(DATA SUPPLIED begins)
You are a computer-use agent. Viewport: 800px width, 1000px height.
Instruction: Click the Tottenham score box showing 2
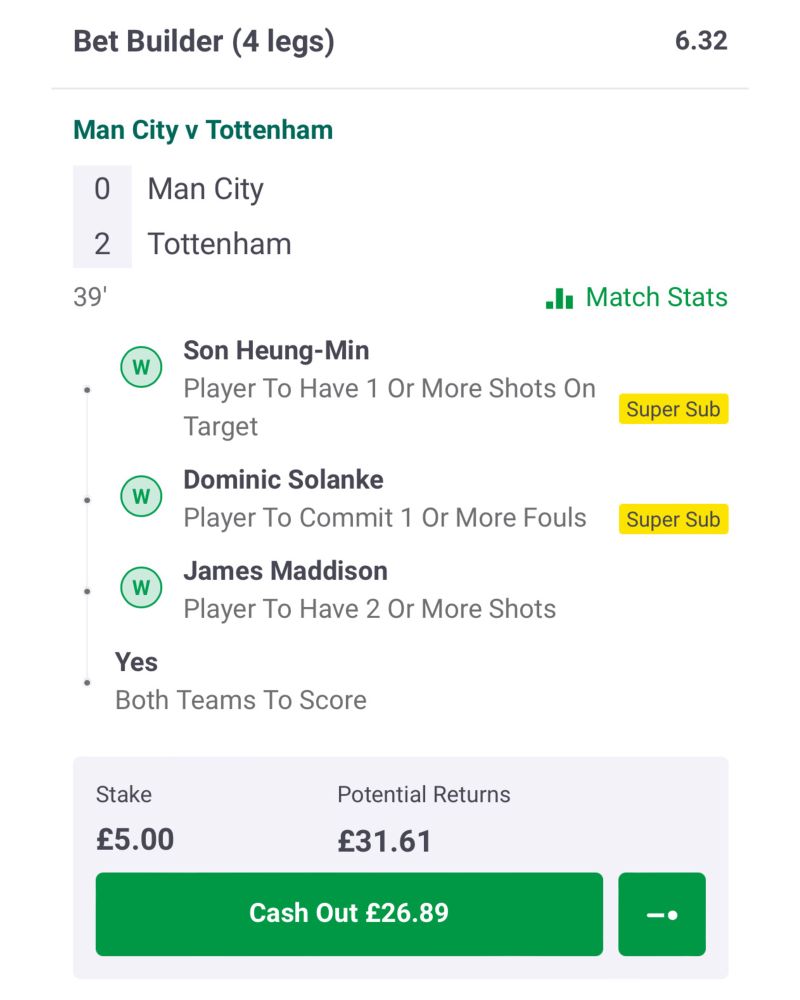click(x=102, y=244)
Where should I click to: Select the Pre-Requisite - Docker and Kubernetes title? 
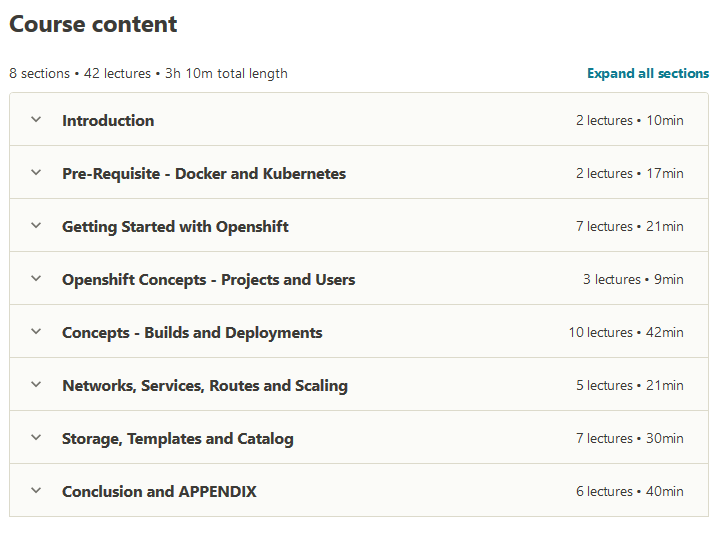[204, 174]
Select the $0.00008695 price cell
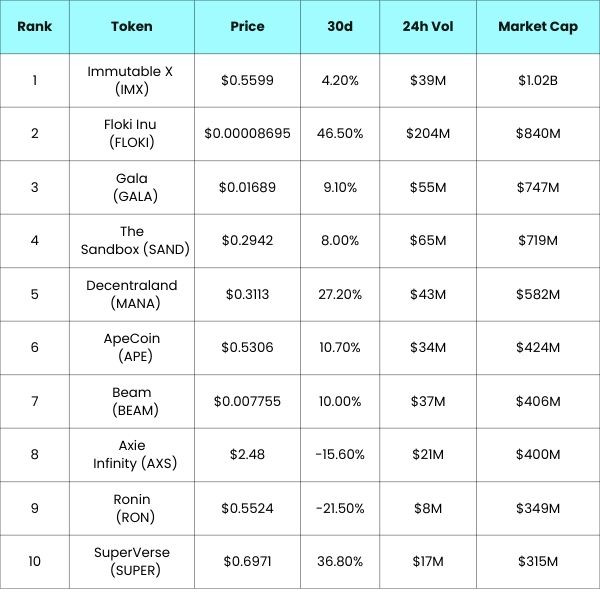 [247, 134]
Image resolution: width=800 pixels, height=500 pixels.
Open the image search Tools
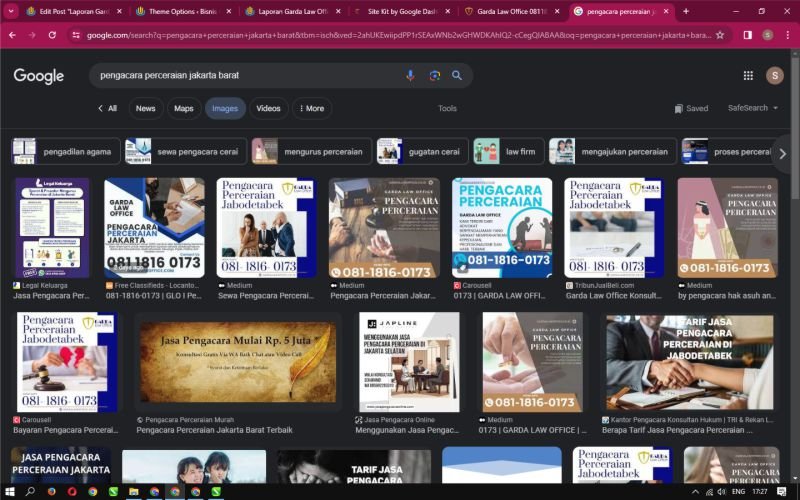pos(447,108)
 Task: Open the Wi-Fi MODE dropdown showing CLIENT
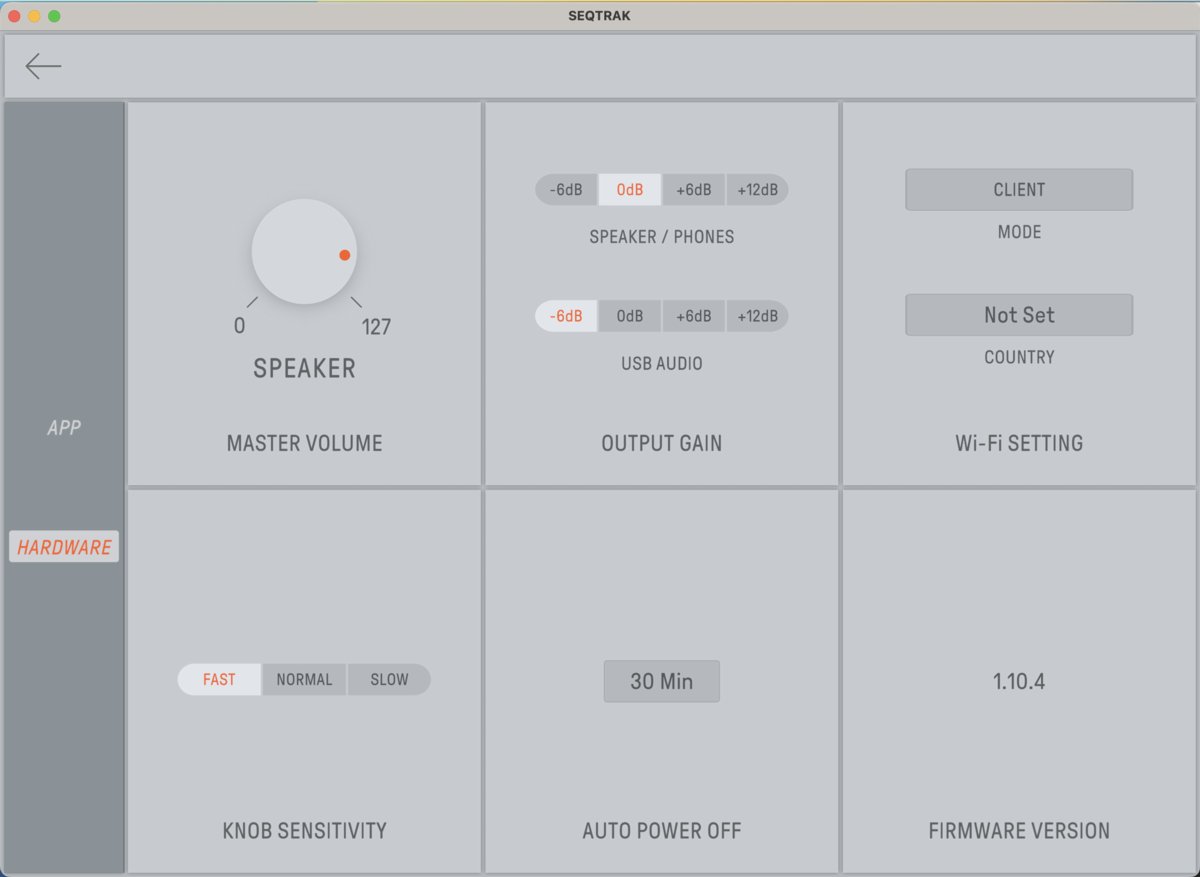pos(1019,190)
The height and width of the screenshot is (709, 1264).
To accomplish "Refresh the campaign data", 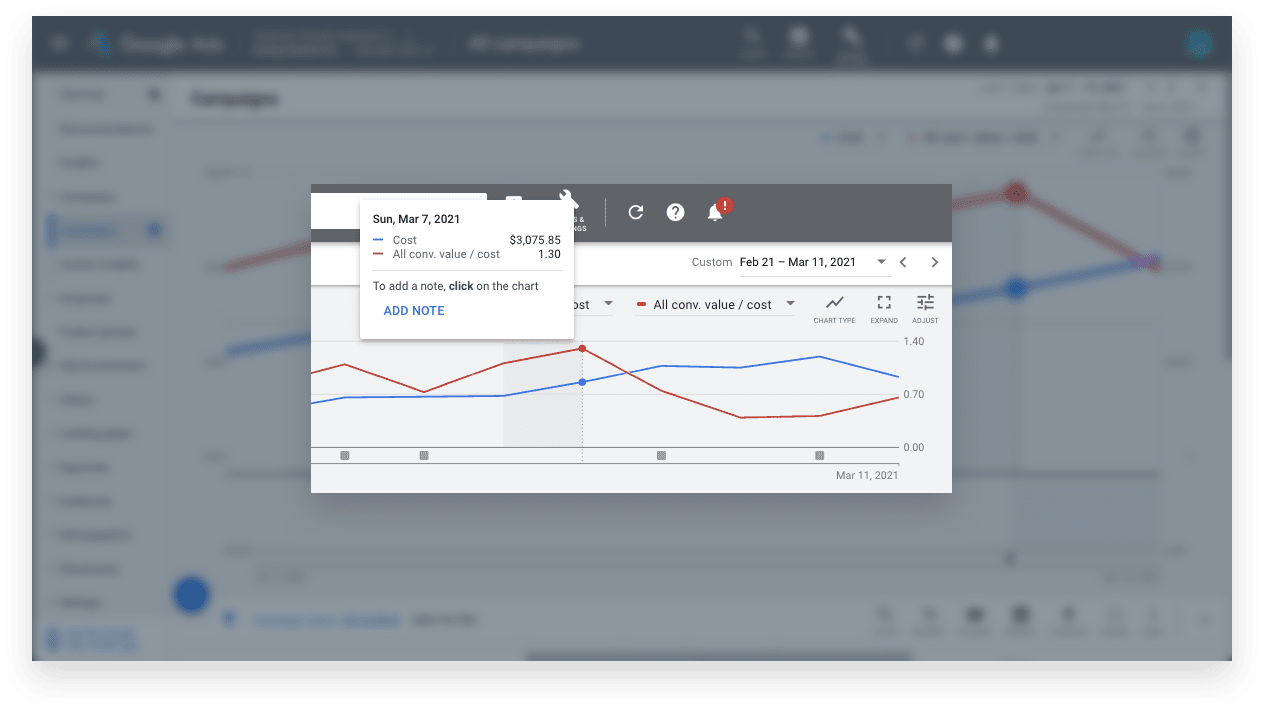I will pyautogui.click(x=635, y=212).
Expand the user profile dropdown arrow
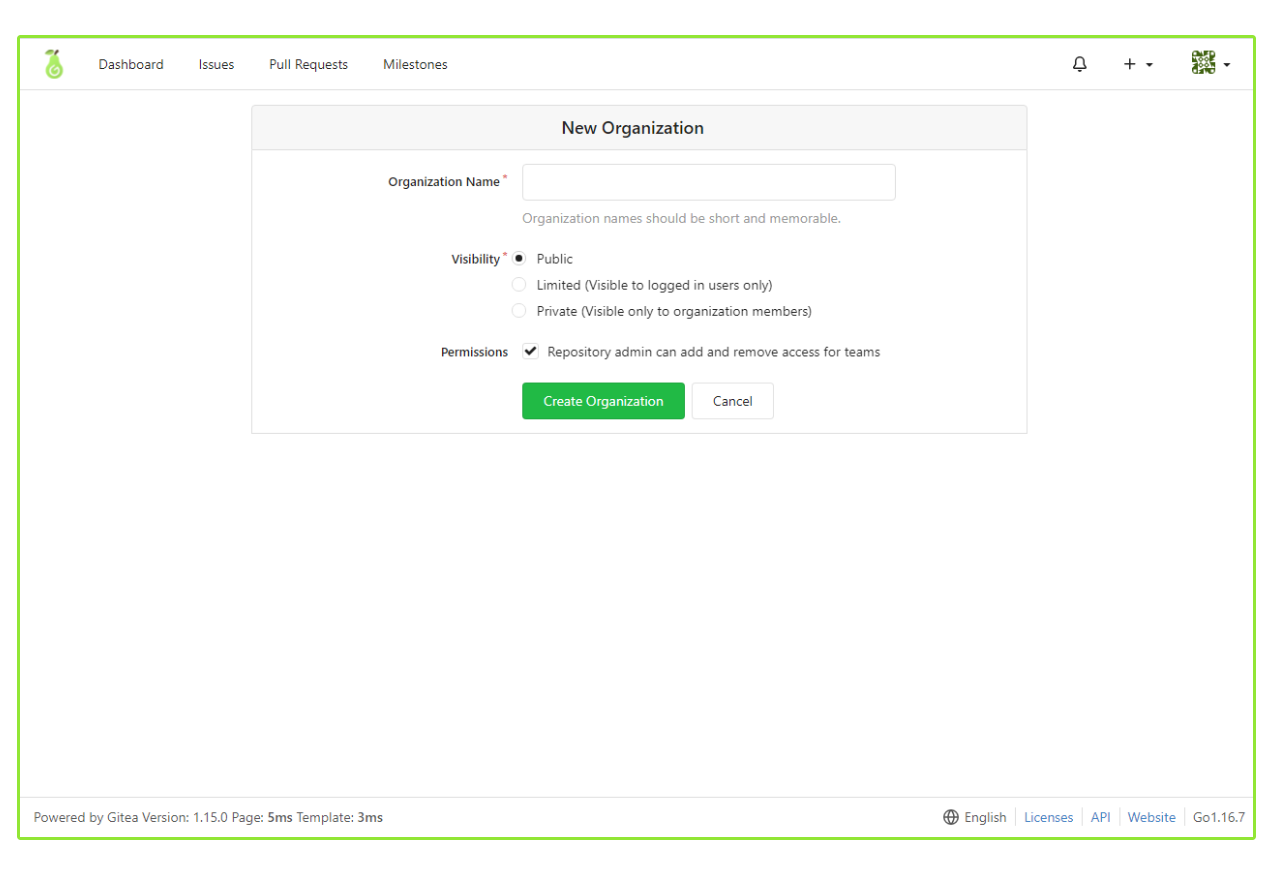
(DATA SUPPLIED ends)
If a line contains the word "width", count it; give the total for the entries above and nothing else.

3